Saved entries
BEGIN

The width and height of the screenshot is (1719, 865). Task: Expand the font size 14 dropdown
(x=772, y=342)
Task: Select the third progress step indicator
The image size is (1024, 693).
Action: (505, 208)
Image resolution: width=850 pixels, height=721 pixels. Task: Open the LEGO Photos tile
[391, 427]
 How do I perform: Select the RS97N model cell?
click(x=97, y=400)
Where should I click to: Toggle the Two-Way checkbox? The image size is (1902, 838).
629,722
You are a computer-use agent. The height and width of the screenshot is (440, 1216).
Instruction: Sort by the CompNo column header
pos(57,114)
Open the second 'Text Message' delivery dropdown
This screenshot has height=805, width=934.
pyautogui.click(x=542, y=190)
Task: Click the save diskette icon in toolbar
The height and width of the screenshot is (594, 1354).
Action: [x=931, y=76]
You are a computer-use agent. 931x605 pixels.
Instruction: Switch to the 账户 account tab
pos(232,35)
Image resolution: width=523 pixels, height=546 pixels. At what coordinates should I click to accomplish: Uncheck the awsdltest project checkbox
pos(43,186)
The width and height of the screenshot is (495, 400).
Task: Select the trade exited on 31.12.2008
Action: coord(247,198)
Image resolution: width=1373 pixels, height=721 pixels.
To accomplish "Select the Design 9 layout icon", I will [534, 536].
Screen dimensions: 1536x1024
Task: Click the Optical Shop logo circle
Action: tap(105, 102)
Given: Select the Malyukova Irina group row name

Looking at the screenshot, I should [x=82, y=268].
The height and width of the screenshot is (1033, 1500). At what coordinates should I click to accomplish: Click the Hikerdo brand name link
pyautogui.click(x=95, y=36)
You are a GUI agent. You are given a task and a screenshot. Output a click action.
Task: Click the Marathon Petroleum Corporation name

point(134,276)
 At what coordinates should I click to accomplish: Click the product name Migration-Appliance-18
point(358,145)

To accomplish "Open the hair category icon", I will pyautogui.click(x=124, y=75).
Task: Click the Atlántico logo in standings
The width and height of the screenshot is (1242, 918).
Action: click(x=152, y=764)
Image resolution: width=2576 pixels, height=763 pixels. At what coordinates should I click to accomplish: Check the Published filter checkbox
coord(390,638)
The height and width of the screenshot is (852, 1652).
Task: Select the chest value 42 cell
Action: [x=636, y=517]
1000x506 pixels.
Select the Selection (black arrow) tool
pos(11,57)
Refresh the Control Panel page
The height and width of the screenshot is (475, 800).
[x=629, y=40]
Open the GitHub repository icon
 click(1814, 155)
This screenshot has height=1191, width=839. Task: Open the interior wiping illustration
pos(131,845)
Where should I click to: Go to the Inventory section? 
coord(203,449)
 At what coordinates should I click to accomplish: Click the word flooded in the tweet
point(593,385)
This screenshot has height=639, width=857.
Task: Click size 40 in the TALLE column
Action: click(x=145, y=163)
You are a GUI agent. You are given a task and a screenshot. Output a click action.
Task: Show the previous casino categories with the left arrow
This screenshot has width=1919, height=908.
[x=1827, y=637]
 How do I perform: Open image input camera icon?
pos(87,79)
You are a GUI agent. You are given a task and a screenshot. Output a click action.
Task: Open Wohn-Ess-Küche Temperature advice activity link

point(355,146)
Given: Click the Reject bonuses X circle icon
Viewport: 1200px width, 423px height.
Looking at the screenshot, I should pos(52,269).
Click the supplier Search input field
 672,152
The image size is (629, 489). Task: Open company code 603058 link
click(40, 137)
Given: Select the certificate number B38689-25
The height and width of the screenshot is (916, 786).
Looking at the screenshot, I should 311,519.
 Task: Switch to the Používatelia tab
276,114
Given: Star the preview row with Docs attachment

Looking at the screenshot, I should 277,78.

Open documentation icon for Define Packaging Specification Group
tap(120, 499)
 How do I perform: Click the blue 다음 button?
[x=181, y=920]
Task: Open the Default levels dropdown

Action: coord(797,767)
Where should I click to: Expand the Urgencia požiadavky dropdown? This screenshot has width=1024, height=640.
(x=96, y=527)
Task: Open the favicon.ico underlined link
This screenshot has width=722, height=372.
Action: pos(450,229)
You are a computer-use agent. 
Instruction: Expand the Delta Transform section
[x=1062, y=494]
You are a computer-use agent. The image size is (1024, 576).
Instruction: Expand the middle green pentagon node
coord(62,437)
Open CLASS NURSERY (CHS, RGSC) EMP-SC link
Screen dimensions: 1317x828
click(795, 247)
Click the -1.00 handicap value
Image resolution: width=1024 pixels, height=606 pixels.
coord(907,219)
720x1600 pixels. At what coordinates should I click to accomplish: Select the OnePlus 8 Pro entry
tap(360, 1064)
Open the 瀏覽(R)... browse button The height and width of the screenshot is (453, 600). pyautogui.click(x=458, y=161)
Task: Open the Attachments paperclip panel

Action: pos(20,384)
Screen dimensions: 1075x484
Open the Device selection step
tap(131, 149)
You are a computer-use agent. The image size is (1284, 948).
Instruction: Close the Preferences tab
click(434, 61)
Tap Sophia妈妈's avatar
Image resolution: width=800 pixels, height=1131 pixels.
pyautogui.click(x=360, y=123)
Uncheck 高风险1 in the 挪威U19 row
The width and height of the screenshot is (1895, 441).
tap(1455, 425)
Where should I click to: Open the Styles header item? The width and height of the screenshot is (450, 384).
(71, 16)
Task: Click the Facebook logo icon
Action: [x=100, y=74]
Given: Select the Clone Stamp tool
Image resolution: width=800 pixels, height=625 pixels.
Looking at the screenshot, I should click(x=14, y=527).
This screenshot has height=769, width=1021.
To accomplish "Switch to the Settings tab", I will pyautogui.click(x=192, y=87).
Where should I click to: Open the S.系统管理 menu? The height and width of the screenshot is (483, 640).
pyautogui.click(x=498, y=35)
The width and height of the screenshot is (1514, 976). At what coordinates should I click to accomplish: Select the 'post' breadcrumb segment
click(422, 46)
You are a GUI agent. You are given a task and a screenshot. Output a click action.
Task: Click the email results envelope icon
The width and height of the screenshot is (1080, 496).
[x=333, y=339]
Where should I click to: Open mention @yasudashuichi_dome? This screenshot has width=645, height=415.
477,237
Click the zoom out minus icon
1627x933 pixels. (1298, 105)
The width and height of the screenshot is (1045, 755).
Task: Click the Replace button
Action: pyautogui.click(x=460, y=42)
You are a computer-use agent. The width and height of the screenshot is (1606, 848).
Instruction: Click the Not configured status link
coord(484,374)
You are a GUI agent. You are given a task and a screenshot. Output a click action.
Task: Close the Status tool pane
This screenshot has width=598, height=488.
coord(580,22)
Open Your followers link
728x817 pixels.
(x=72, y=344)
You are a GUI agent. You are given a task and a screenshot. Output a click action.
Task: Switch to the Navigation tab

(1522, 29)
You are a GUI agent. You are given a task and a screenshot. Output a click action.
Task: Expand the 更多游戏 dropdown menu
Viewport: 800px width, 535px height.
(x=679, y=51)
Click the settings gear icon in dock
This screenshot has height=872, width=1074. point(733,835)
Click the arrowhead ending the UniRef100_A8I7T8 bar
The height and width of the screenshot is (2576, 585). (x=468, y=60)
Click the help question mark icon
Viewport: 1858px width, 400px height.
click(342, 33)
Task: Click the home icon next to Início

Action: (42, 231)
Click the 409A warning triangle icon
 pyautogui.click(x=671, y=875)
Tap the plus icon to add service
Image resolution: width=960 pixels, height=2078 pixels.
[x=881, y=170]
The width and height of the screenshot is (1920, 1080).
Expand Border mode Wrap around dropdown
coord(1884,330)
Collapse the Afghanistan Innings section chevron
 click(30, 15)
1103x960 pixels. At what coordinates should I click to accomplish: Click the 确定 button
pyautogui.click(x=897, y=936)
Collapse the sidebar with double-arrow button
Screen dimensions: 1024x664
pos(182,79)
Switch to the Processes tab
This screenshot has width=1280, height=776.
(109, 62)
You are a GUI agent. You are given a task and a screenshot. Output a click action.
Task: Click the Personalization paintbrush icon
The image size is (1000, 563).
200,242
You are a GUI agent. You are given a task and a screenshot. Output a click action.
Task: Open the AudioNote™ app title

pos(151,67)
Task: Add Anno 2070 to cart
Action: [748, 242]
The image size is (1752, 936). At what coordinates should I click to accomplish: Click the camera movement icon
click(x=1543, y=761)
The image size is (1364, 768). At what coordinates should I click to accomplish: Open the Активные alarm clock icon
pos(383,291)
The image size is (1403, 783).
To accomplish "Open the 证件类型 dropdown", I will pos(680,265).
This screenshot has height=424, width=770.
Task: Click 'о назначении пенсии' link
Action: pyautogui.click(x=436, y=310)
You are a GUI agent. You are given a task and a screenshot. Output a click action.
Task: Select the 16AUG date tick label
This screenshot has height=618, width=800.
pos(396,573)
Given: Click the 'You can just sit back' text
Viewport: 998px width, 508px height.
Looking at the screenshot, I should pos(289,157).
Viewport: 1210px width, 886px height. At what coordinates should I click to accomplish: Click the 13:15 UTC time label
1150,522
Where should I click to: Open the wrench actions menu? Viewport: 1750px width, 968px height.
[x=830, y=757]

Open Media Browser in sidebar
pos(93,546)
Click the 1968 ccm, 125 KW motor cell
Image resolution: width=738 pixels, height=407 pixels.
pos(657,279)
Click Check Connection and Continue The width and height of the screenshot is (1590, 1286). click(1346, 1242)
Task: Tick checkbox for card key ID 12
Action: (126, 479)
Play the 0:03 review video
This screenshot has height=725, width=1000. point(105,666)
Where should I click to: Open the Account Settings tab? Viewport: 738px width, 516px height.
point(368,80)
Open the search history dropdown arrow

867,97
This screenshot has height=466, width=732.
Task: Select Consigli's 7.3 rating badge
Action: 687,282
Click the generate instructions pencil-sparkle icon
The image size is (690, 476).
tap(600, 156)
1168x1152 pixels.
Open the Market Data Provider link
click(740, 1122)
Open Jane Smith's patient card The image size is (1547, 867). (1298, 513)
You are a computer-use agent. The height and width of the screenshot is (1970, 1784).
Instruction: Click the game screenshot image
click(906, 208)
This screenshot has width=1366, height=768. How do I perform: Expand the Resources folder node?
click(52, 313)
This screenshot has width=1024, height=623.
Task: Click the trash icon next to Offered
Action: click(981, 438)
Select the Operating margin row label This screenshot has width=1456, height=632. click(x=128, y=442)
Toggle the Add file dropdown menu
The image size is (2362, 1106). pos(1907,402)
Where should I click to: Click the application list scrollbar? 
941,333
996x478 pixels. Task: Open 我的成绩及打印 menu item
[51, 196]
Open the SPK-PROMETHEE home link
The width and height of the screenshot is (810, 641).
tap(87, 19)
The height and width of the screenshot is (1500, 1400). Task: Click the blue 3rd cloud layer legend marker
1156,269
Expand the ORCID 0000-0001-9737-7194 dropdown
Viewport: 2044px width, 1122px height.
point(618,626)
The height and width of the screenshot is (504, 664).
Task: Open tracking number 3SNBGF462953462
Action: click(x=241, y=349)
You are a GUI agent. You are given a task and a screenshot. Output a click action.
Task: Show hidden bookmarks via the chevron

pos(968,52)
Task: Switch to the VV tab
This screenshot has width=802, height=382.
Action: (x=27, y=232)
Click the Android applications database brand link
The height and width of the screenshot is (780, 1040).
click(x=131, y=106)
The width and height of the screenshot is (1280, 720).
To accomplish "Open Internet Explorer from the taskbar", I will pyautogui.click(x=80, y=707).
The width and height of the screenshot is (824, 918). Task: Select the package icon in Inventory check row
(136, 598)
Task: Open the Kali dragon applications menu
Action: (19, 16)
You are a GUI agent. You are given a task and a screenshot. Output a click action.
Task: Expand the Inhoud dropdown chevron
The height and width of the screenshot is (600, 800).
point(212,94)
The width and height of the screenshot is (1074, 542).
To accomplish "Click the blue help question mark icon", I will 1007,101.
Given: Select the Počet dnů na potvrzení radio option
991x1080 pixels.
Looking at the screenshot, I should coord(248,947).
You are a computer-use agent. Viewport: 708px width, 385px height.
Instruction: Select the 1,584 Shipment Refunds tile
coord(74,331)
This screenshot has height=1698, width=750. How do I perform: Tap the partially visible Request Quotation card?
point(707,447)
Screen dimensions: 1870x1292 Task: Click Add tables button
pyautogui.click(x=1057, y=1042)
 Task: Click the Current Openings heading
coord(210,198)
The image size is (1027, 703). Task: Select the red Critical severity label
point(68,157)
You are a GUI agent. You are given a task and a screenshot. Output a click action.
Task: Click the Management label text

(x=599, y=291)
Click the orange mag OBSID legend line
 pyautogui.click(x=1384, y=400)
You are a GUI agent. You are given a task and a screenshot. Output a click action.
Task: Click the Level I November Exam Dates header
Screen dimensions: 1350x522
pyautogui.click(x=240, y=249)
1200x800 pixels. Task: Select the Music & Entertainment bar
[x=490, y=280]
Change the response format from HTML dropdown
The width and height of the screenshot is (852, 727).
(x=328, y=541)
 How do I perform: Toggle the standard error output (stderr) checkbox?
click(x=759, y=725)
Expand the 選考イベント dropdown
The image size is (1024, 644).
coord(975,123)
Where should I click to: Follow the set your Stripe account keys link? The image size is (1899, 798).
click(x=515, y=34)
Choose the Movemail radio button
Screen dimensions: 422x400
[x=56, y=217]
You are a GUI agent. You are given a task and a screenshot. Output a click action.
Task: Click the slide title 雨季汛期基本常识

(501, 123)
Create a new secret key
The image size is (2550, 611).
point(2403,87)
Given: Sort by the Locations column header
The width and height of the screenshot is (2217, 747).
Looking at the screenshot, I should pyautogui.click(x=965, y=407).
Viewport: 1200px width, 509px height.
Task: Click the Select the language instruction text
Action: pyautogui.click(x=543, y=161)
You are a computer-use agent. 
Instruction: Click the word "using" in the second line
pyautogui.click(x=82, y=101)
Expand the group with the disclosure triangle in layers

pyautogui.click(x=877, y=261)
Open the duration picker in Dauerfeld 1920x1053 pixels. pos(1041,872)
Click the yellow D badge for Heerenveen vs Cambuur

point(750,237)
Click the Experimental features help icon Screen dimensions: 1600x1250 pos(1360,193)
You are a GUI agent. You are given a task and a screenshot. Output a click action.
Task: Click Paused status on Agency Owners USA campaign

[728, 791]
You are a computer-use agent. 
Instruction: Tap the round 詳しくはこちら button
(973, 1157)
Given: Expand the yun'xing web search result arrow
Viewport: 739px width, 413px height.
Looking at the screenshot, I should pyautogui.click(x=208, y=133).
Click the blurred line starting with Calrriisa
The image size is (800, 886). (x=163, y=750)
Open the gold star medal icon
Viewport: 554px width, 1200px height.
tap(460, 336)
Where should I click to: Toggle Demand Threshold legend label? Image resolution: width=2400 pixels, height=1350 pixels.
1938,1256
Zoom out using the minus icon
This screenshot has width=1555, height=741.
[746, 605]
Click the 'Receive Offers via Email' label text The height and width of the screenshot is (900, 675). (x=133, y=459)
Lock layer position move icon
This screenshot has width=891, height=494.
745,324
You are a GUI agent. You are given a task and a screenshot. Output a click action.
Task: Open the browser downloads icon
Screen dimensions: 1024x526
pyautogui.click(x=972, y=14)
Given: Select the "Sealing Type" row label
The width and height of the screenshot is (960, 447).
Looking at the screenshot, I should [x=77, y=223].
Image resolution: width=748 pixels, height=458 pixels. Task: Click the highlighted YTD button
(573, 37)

END

◆ Brief ◆
Your answer must be the lines above from the one containing "Open the Device selection step" to the one containing "Given: Select the Clone Stamp tool", both included, restated word for word.

◆ Result ◆
Open the Device selection step
tap(131, 149)
You are a computer-use agent. The image size is (1284, 948).
Instruction: Close the Preferences tab
click(434, 61)
Tap Sophia妈妈's avatar
Image resolution: width=800 pixels, height=1131 pixels.
pyautogui.click(x=360, y=123)
Uncheck 高风险1 in the 挪威U19 row
The width and height of the screenshot is (1895, 441).
tap(1455, 425)
Where should I click to: Open the Styles header item? The width and height of the screenshot is (450, 384).
(71, 16)
Task: Click the Facebook logo icon
Action: [x=100, y=74]
Given: Select the Clone Stamp tool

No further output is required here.